(Eds: Corrects typos in 10th paragraph.)
By DAVE SKRETTA
AP Sports Writer
KANSAS CITY, Mo. (AP) - Peyton Hillis and Brady Quinn wanted fresh starts. Eric Winston and Kevin Boss wanted the chance to compete for championships like they had in the past.
Scott Pioli brought them all to Kansas City, where the Chiefs' general manager is hoping a flurry of free-agent acquisitions will bolster an offense that struggled all of last season.
"I didn't really have a whole lot of expectations. I didn't really hear anything negatively or positively about the organization," Boss said recently. "I really didn't have any friends that I have gotten to know that have played here, so I didn't really know what to expect.
"But definitely, when I came here it was like, `Wow, this is better than I expected. This is exactly what I'm looking for at this stage of my career.' I wanted to sign right away."
Pioli spent much of last season getting grilled for failing to establish enough depth in the organization to withstand an almost silly amount of injuries. Tight end Tony Moeaki, safety Eric Berry and running back Jamaal Charles all went down by Week 2, and quarterback Matt Cassel joined them on injured reserve midway through the season.
The Chiefs somehow managed to limp their way into playoff contention - even after coach Todd Haley was fired in December - before finally succumbing to Oakland in overtime in the penultimate game of the regular season.
Perhaps coming that close despite all the hardships steeled Pioli to upgrade the offense. Just maybe it was the notion that Kansas City could have made a deep run in January had it enough players to step in when the starters went by the wayside.
Whatever the case, Pioli was active in the initial weeks of free agency after standing pat last season, when the annual NFL meat market was condensed into a flurry of activity between the end of the lockout and the beginning of training camps.
Hillis was brought in to provide an element of thunder to the lightning-quick Charles, who is expected back after tearing the ACL in his left knee.
The fullback-turned-running back from the Browns who graced the cover of the Madden video game after becoming a pop culture phenomenon parted ways with his former team on less-than-amicable terms. The long and short of the dispute: He believed he was worth more than Cleveland did.
So instead of signing a long-term extension with the Browns, Hillis opted for a $3 million, one-year deal with Kansas City in an attempt to revitalize his career.

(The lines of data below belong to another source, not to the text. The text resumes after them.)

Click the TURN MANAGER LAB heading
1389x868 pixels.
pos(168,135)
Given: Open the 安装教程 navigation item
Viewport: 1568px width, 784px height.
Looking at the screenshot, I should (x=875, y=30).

"You know, I don't have to prove anything to anybody," Hillis said Tuesday, "because I feel like if I just go somewhere and I get to play, I'm going to do my best and I'm going to be OK. As far as proving to everybody else, in my mindset, I'm always hardest on myself. I come out and prove stuff to myself more than I prove stuff to everyone else."
Hillis is expected to play an integral role with the Chiefs, likely getting the majority of carries that went to Thomas Jones and Jackie Battle last season.

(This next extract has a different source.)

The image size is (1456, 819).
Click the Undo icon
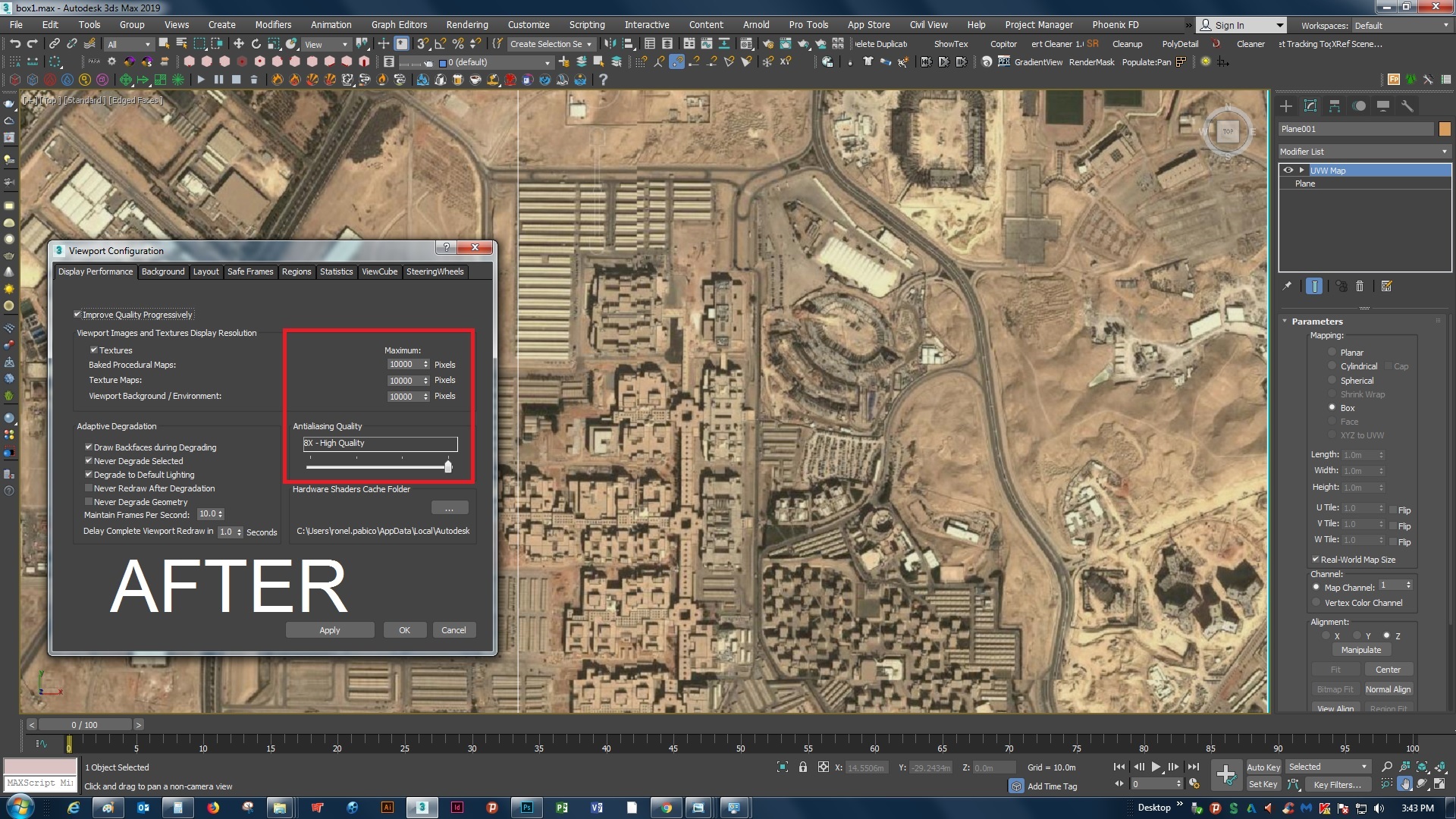click(15, 44)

Quinn is there to provide insurance if Cassel goes down again.
When the Chiefs' starter was hurt in Week 10 last season, the offense was turned over to journeyman Tyler Palko. It began a disastrous stretch of games that ultimately ruined the team's postseason chances, and underscored the importance of having a serviceable backup.
Then there's Winston, whose job it'll be to make sure Cassel stays on his feet.
Winston started 87 games over six seasons in Houston, including every one over the past five years. His value rose to the point that the Texans signed him to an extension in 2008. But when the team was crunched by the salary cap, Winston was put on the chopping block.
"You get the chance to play for a short time, and as soon as you're not worth the value that they perceive you, they're going to cut you or they're going to let you go or whatever," Winston said. "When you can get it, you've got to get it as a player."
Boss certainly knows the feeling. He agreed to a $16 million, four-year deal with the Raiders about eight months before he was released. He ultimately signed a $9 million, three-year deal with Kansas City.
"I don't want to ever talk bad about Oakland," Boss said, "but there was turmoil."
There was turmoil in Kansas City last season, too, but much of that has subsided.
Defensive coordinator Romeo Crennel, who was made interim coach after Haley was fired, has been made the head coach on a permanent basis. Pioli has brought in enough talent to make the Chiefs one of the favorites in the AFC West. The draft largely shored up the few remaining holes left from free agency, and offseason workouts are already under way.
Now, it's all about putting the new pieces together.
"It's been a process of getting to know guys. You're not going to do it in a week," Winston said. "They're a bunch of good guys. I think that's probably pretty standard around the league, but it's good to know that we have them here."